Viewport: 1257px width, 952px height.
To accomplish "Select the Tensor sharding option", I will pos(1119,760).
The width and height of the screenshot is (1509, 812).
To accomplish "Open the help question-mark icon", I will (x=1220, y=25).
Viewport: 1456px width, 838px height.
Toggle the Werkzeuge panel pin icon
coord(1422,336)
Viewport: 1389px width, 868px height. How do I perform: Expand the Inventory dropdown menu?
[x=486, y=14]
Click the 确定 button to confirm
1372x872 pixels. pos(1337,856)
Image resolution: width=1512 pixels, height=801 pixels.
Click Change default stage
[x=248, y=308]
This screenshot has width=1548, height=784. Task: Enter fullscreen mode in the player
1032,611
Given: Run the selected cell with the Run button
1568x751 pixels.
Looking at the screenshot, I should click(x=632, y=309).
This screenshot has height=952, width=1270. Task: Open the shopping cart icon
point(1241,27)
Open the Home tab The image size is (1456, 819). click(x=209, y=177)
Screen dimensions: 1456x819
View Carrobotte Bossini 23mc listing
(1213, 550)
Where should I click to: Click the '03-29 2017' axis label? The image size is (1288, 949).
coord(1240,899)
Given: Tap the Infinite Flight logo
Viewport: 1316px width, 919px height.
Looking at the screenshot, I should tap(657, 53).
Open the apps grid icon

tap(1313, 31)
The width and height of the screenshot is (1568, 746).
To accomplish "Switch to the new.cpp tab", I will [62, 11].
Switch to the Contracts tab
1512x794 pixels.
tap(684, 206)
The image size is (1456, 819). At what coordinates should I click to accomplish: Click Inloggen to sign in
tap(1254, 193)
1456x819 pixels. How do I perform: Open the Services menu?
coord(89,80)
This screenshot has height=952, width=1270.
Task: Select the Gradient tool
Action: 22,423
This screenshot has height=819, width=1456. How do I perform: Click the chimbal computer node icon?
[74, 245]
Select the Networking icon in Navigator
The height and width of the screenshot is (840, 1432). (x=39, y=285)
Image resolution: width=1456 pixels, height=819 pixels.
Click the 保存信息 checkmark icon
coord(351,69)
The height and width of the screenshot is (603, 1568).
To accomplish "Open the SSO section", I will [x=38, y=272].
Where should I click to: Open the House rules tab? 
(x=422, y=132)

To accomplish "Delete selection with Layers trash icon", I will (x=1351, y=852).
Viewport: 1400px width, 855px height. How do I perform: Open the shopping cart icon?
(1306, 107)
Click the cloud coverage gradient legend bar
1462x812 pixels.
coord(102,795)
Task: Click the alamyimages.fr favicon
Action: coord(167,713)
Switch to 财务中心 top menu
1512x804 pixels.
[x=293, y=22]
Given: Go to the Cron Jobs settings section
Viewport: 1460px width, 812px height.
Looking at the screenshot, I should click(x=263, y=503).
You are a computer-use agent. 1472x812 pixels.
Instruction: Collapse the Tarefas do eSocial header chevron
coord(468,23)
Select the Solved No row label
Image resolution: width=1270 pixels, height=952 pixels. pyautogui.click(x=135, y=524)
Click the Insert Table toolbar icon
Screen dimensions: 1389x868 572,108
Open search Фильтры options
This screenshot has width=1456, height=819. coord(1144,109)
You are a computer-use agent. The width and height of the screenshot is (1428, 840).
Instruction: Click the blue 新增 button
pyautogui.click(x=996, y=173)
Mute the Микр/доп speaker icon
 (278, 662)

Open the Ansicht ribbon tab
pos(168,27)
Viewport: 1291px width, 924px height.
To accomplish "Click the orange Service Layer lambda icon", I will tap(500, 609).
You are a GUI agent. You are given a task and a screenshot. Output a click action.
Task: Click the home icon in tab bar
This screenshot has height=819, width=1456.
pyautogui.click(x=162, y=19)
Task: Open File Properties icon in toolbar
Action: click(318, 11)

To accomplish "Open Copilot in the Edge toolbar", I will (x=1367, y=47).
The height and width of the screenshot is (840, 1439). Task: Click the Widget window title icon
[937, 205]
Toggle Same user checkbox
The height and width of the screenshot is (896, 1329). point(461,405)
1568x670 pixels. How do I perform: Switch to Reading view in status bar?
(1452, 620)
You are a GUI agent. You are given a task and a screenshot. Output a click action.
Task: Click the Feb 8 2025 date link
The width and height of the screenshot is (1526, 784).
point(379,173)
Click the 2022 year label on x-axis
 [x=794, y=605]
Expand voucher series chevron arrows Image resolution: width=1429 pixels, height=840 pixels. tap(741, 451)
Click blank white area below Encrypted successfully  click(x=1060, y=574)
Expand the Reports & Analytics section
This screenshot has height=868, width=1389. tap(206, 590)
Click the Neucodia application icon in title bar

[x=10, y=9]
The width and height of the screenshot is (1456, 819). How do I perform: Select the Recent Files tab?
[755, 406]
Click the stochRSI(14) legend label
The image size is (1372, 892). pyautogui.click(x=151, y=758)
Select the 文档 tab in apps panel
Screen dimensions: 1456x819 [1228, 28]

———

▶ **What to do**
Take the lines from the first line of the listing up to and including the line with "Given: Tap the Infinite Flight logo" and give them again exactly.

▶ **Response to this task**
Viewport: 1257px width, 952px height.
To accomplish "Select the Tensor sharding option", I will pos(1119,760).
The width and height of the screenshot is (1509, 812).
To accomplish "Open the help question-mark icon", I will (x=1220, y=25).
Viewport: 1456px width, 838px height.
Toggle the Werkzeuge panel pin icon
coord(1422,336)
Viewport: 1389px width, 868px height. How do I perform: Expand the Inventory dropdown menu?
[x=486, y=14]
Click the 确定 button to confirm
1372x872 pixels. pos(1337,856)
Image resolution: width=1512 pixels, height=801 pixels.
Click Change default stage
[x=248, y=308]
This screenshot has width=1548, height=784. Task: Enter fullscreen mode in the player
1032,611
Given: Run the selected cell with the Run button
1568x751 pixels.
Looking at the screenshot, I should click(x=632, y=309).
This screenshot has height=952, width=1270. Task: Open the shopping cart icon
point(1241,27)
Open the Home tab The image size is (1456, 819). click(x=209, y=177)
Screen dimensions: 1456x819
View Carrobotte Bossini 23mc listing
(1213, 550)
Where should I click to: Click the '03-29 2017' axis label? The image size is (1288, 949).
coord(1240,899)
Given: Tap the Infinite Flight logo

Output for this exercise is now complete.